■ **Prompt**
Could you copy each line of the entries that contains "will"?

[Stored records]
- - -
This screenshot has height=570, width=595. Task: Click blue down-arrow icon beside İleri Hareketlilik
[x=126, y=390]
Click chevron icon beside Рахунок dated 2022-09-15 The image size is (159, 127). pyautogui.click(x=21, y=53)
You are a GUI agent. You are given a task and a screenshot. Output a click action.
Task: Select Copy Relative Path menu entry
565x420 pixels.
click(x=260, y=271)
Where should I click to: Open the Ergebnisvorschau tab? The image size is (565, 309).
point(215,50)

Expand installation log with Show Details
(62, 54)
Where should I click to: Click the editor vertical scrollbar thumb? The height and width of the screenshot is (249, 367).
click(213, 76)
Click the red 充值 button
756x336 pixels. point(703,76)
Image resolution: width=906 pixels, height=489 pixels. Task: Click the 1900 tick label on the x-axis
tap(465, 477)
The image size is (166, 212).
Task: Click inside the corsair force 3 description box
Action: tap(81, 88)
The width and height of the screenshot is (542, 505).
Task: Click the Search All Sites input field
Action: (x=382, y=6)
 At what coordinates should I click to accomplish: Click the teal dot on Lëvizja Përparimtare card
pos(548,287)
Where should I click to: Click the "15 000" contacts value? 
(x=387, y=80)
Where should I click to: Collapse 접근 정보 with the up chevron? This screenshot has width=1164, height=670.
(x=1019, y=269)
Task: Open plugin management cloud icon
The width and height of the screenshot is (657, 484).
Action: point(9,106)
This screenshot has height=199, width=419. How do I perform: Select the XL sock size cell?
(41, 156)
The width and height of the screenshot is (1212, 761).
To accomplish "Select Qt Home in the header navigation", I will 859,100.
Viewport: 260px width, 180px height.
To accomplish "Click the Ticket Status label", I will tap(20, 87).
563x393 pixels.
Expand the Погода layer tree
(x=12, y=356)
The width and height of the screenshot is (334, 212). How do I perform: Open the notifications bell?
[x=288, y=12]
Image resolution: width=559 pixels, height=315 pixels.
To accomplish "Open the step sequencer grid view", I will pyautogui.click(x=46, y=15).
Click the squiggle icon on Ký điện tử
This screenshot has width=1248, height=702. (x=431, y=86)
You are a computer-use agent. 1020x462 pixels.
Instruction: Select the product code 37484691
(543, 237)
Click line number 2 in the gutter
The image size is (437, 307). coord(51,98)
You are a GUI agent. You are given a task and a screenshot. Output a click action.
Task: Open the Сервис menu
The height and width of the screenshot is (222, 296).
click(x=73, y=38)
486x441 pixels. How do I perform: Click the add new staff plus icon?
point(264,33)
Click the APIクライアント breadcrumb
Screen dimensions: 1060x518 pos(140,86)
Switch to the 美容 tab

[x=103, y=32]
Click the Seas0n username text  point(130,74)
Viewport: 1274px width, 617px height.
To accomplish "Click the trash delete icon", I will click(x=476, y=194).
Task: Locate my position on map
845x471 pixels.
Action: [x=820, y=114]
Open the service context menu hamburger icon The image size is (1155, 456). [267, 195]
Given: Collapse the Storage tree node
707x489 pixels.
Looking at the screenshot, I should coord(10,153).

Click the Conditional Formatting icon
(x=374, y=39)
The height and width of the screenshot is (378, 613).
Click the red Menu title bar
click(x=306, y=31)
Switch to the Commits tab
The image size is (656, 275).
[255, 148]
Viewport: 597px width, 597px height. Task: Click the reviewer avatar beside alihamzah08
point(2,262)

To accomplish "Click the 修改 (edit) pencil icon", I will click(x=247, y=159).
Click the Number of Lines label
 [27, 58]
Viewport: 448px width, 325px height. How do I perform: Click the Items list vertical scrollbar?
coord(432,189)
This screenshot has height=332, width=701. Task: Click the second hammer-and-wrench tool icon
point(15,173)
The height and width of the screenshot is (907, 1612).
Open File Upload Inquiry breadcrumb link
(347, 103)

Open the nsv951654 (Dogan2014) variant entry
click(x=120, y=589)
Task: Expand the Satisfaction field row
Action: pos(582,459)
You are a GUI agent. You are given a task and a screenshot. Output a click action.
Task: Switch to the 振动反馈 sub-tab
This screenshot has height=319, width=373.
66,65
- - -
■ **Exercise result**
To accomplish "Select Qt Home in the header navigation", I will 859,100.
To accomplish "Click the Ticket Status label", I will tap(20, 87).
To accomplish "Open the step sequencer grid view", I will pyautogui.click(x=46, y=15).
To accomplish "Click the trash delete icon", I will click(x=476, y=194).
To accomplish "Click the 修改 (edit) pencil icon", I will click(x=247, y=159).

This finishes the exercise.